Two weeks ago I posted a survey to see how people felt about chuggers or street charity workers and those who answered had a lot of interesting things to say.

Of those polled, the majority said they do donate to charitable causes with sixty percent of those people saying they give $1-50 each year.

Given to charitable causes graph

The defense against using the street charity worker is that they are consistently signing people up to be long term donors, but out of those people who responded, only one person said they had given their donation through a chugger. This person donated only $10, one time. Dialogue Direct, the Austrian company who started face-to-face fundraising and works with charities like Children’s International, says on their website, “We do not accept cash or one-time donations; our goal is to register long-term donors through a sponsorship.”

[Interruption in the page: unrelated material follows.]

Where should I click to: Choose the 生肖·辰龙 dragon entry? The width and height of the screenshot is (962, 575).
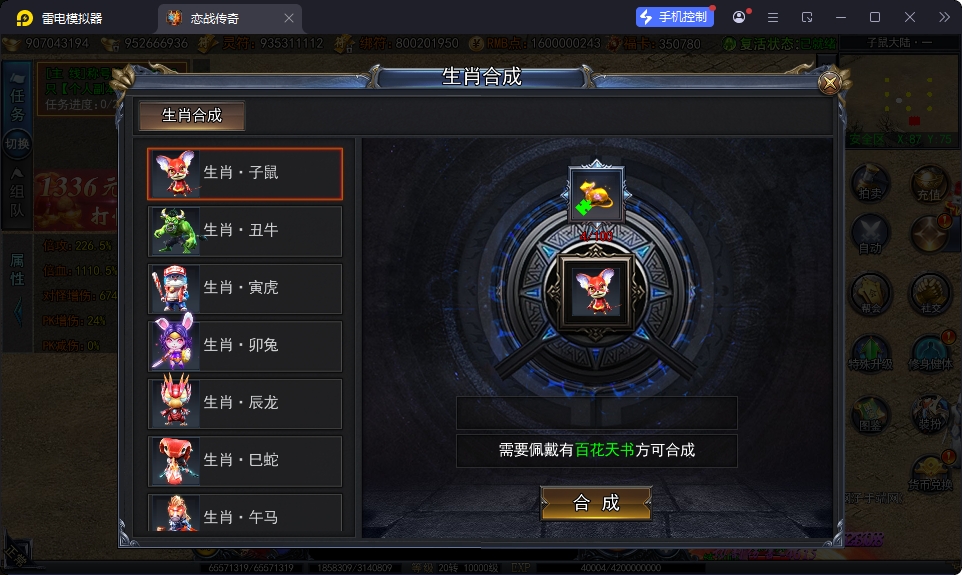pos(245,403)
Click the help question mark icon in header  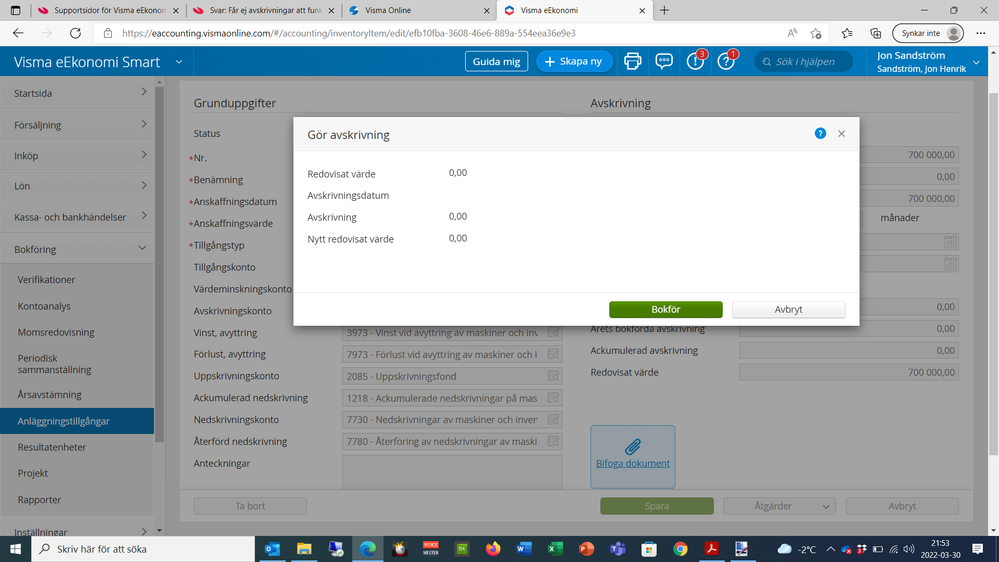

What I wanted to know the most was how the average person felt about these street charity workers since it seems like the majority of the websites out there are negative and sometimes a little hostile.

The opinions of those polled differed, but the majority of people found the workers to be an annoying part of their day. A 26-year-old teacher/writer who responded said, “No one plans their day to have fifteen or more extra minutes to talk to someone on the street — it’s bad enough when subways don’t show up when you expect them to.”

Another person admitted they found them so annoying that they would be tempted to donate to another charity just to spite them

“I believe they do more a disservice as they mostly turn people off to even hearing the charity’s name,” a 25-year-old Union Rep. said. But she did admit that “the charities themselves must see some value in it especially if the overhead is so costly.”

A 23-year-old teacher thought we should be trying to figure out better ways to get people donating.

“I believe a more useful way for charities to sell people on donating is to find celebrity sponsors. It’s like being nominated for president, you need lobbyists to provide money for your cause and also to get the word out about it. I want to know how many donations are made when a charity is named after an athlete or entertainer in comparison to the results of these chuggers.”

With the a report from last year talking about the effects of the recession on charities, it is clear that trying to find new ways to get people donating is a good thing.

Are chuggers the way? It seems many would say no, but finding a better way to donate is a conversation worth having.